Congress foresaw this as early as 1983. Inflation had driven the program’s costs through the roof. After decades of expansion, Congress finally had to scale back the program, choosing to tax wealthier retirees’ benefits and gradually raise the retirement age to 67.
Those changes, along with other adjustments, restored solvency and promised yearly surpluses that would build up the trust fund in preparation for the retirements of the baby boom. The surpluses were invested in special Treasury bonds, which, by law, must be repaid with interest.
Assuming they are, Social Security can pay full benefits through 2036. Once the trust fund is depleted, the system would rely solely on incoming taxes, and benefits would have to be cut by about 25 percent across the board.
Several factors have disrupted even that timetable. The recent recession caused the program to go cash negative years earlier than expected. The payroll tax holiday is depriving the system of revenue. And 10 years of escalating debt have crippled the government’s ability to repay the trust fund.
Certner, of the AARP, said it is unfair to cut Social Security benefits to solve that problem.
“The federal government is saying, ‘We’re in the red right now and we’re having trouble paying back Social Security, so we’d like to cut Social Security benefits,’ ” Certner said. “But that’s not the deal.”
Others argue that the deal has long since been abandoned and that the trust fund has become a fiction of accounting. “We can debate until the cows come home whether there’s really a trust fund or not,” said Olivia Mitchell, a professor at the University of Pennsylvania’s Wharton School who served on a 2001 presidential commission to study Social Security. “But the fact is, there’s no money available to pay for those benefits. And the system is short on cash now.”
Few argue that Social Security is too generous. This year, the average retirement check is $1,181 a month, or about $14,000 a year. Because of caps in the formula, even the wealthiest Americans get checks of only about $2,500 a month.
“Benefits are probably too high for upper-income workers,” who should be able to save more on their own, said David John, a retirement expert at the Heritage Foundation. But, he added, “they are actually too low for lower-income workers.”
“If we focused on this, we could fix it,” John said, but that pragmatic approach has been stymied by competing ideological views about the program’s purpose.
Sen. Richard J. Durbin (D-Ill.), who has long allied with those who want to preserve the current benefit structure, surprised much of Washington last year when, as a member of the Bowles-Simpson commission, he backed cuts in benefits as well as tax increases to stabilize the program.
The panel’s report — and Durbin’s vote — drew howls from Social Security’s defenders.
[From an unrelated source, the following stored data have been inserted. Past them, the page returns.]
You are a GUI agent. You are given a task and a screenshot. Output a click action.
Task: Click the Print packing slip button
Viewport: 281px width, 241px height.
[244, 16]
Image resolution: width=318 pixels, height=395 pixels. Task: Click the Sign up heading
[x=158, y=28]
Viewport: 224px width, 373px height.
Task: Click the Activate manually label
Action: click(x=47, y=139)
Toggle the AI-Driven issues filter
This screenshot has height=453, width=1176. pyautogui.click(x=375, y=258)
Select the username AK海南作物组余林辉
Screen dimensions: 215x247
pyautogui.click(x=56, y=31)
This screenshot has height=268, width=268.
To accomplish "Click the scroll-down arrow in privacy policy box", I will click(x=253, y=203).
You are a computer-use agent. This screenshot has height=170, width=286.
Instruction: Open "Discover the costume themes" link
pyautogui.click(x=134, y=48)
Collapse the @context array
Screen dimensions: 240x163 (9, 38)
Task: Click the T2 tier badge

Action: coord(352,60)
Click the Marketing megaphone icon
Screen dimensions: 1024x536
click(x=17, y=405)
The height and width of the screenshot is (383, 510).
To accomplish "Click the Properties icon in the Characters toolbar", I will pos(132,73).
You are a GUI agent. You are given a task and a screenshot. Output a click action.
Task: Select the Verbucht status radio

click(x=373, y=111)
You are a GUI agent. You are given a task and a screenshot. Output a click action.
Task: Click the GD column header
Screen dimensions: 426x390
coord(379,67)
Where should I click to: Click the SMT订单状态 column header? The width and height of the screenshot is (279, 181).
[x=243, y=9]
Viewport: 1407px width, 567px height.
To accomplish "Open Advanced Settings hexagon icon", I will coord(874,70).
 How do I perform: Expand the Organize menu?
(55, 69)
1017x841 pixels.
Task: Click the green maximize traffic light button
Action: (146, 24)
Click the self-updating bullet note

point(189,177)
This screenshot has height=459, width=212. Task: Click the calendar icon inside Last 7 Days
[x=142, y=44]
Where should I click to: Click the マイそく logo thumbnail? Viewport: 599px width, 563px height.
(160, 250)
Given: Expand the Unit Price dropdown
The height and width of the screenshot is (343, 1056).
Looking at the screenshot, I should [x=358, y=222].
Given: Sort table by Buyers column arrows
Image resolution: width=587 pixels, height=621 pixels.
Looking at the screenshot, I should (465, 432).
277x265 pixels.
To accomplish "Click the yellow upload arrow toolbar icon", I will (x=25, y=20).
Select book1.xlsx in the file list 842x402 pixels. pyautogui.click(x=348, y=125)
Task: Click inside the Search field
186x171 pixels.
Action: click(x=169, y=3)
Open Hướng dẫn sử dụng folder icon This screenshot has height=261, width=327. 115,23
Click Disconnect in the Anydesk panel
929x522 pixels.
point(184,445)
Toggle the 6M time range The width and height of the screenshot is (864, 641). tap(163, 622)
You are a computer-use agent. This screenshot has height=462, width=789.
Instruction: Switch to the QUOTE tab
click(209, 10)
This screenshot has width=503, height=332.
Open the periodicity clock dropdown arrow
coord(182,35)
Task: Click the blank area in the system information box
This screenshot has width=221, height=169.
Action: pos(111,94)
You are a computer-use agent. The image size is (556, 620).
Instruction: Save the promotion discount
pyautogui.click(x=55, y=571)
Obama declined to back it. And Senate leaders resisted an effort by Durbin and five other senators from both parties to bring the plan to a vote in the Senate, an effort that ultimately failed.
In an interview, Durbin said he decided to back the Bowles-Simpson plan because he viewed it as “a chance to seize a bipartisan opportunity” to restore the program to solvency. He said friends assured him that regular people would accept ideas such as gradually raising the normal retirement age to 68 over 40 years: “To a person, they said, ‘Over 40 years? That’s not a problem.’ ”
“The reaction from some of the groups — and they’re my friends — I think was an overreaction,” Durbin said. “As I looked at this, I thought small changes made today will give 50 years or more solvency to Social Security. And that should be our goal.”